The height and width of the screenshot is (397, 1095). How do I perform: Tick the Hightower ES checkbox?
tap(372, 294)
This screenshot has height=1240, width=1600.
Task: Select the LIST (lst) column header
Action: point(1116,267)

※

> **INSTRUCTIONS FOR THE TASK**: Quote all the records exactly, please, leaving none out.

> **RESULT FOR THIS TASK**:
The height and width of the screenshot is (397, 1095). How do I perform: Tick the Hightower ES checkbox?
tap(372, 294)
This screenshot has height=1240, width=1600.
Task: Select the LIST (lst) column header
Action: point(1116,267)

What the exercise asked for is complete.